▶ EXCERPTED TEXT

Too bad. Would have been funny, eh? 
I hope it's not too late for Aurelilie's article. 

I let Google hits convince me that it made sense. But it is definitely French, poorly translated. And Latin, in the flesh: for "what". Again, that solution worked in French.  

Thanks for correcting me, Polaire. Sorry I made you see red!


----------



## karolyne

Bonjour,

Comment peut-on traduire en anglais la question "qu'en est-il (d'un projet, d'une situation...)?"

Merci


----------



## xtrasystole

_'What about... ?'_ 

(_'How about... ?'_)


----------



## SteveD

karolyne said:


> Bonjour,
> 
> Comment peut-on traduire en anglais la question "qu'en est-il (d'un projet, d'une situation...)?"
> 
> Merci


 

_"How is the project going?"_

_"How's the project going?"_

_"What is the situation now?"_

_"What's the situation now?"_

_"Where have you got to with the project?"_

_"Where are you up to with the project?"_


are some possibilities.

"How are things?"

"How are things going with the project?"


----------



## Tochy14

As a member of Europe, we have to meet directives (water management for example).
Therefore, wastewater must be treated before discharging into natural recipients or sewage network.
To this end, wastewater treatment plants are built.
I know that municipalities can benefit from subsidies for huge capacity plants (10000 People Equivalent=PE for example)


Now I would like to know if it is the same for smaller ones: <100 PE
My sentence is : *Qu’en est-il des plus petites stations*?
 HELP please


----------



## Grop

Bonjour, peut-être tout simplement _How about smaller plants_?


----------



## sound shift

"What about smaller plants?" is informal English.

"What is the position regarding smaller plants?" is more formal.


----------



## budapest09

Salut tout le monde ! Étant nouveau sur le forum, j'espère poster au bon endroit, et ne pas faire de doublon.

Pour un exposé, j'aimerais traduire ma "problématique" :Où en est la France dans ce domaine ?
Qu'en est il de la France ?
Et la France dans tout cela ?​Voila, je cherche une phrase qui traduise au mieux une des trois ci-dessus ! Je trouve çà très dur à traduire ! si quelqu'un peut m'aider, j'accepte volontiers son aide ! Parce qu'en fait je trouve que "Where is France ?" ou "And France in all this?" ne sont pas géniaux. Dites moi ce que vous en pensez !

▶ SUPPLIED INFORMATION
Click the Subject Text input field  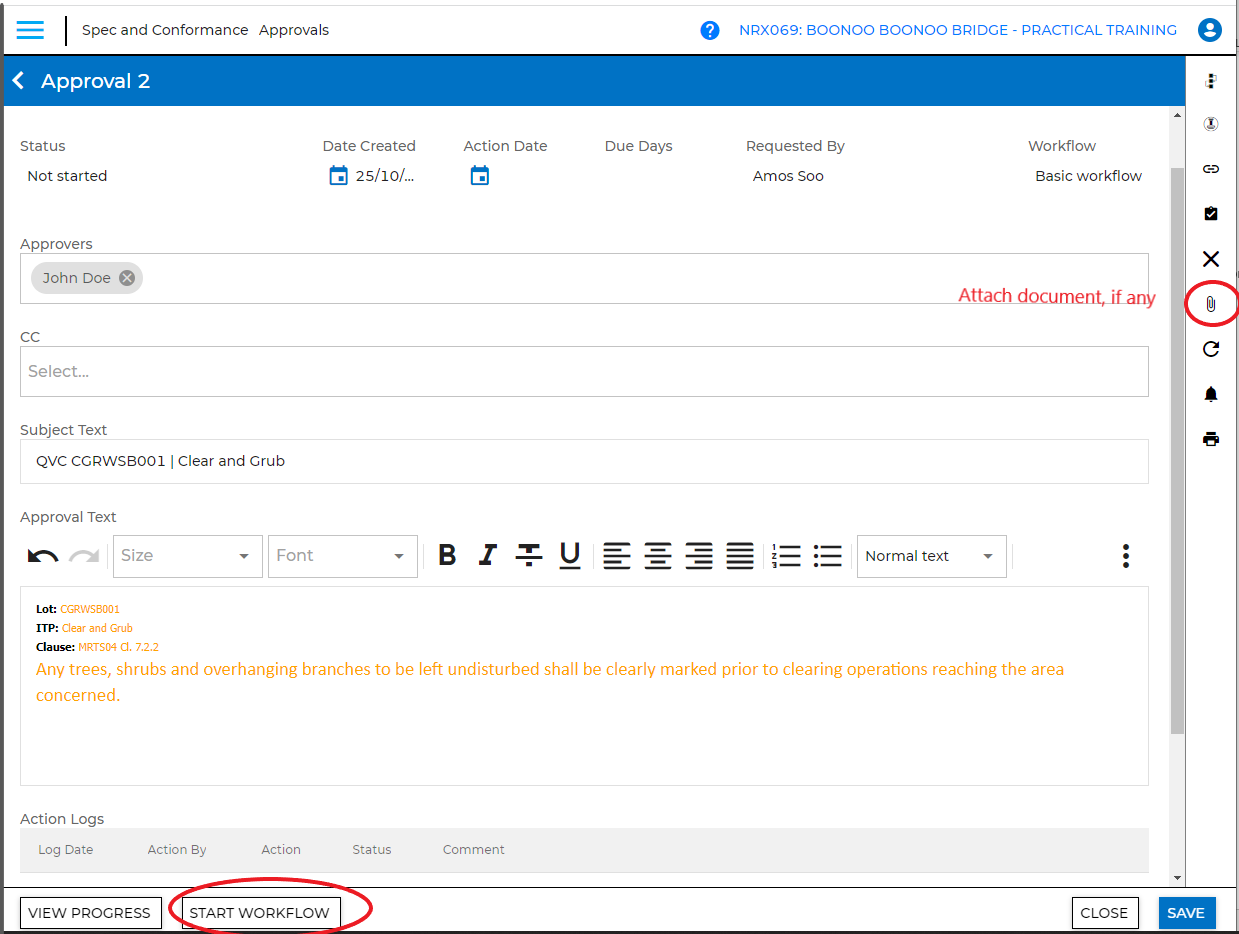[584, 461]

▶ PROBLEM SET
(A) In the forum thread on translating "qu'en est-il," which phrasing does sound shift call the more formal one?
(B) Continue the forum thread on translating "qu'en est-il" after its last post.
The data plays no part in this exercise.

▶ RESULTS
(A) "What is the position regarding smaller plants?"

(B)
Merci d'avance !

Thibault.


----------



## Yamame

Hey,

"What about France?"

Ca te va?

Bienvenue sur le forum, au fait .


----------



## budapest09

Oui, je pense que je vais prendre çà même si à l'origine je pensais pouvoir trouver quelque chose de plus "officiel" ! Mais bon, en même temps c'est pour un petit exposé. 

donc un grand merci ! 

A très bientot !


----------



## soul2soul

Bonjour,

*Qu'en est-il de* l'argent roi et d'un progres qui ne s'exprimerait, pour le commun des mortels , qu'a travers l'achat de nombreux biens materiels?

Veuillez expliquer svp..

Merci


----------



## philosophia

Qu'en est-il de...? -> _what about_...?


----------



## Radar

Does "qu'en est-il des voiture et des trains?" mean "Is it not the same for cars and trains?

Also should it just be 'de' instead of 'des'?
Thanks


----------



## Logeek

It actually misses an 's' at voitures: "Qu'en est-il des trains et des voitures?"

I would translate it into something like "What about trains and cars?"


----------



## benss

Hi, i'm struggling for finding a title for a "scientific paper" i'm writting.
(I wrote just above "scientific paper" to give you more context: say that it's a paper that  could be published in a scientific review of economics or demography)

My attempt:

*"**Assimilation, Cohort-effect, and Earning of Immigrants: What’s going on in France ?**"*

The second part in red doesn't sound well for me. Does it ?

To give you more context (again), in this paper i'm trying to use some methods that has never been used for the case of France. So i mean here in the title: *"**qu'en est-il pour le cas de la France**"* (sous-entendu lorsqu'on applique ces méthodes). Scholars/Researcher know what does the method refer to, thus i just want to make feel them curious about what could be the outcome once we apply the method for France.

I'm trying, as anyone would do, to bring the title to readers' attention.

As we say in French: j'essaie de trouver un titre "vendeur". 

Thank you for your suggestion(s).


----------



## Negg

And in English it should be catchy or sexy! 

Here are some ideas:
"what about testing it in France?" 
"what about France?"
"What if applied to France?"

Hope it helps


----------



## benss

What about France sounds quite well.



The simpler the better.


----------



## Corky Ringspot

Apologies if this thread is not new - I couldn't find anything in the database.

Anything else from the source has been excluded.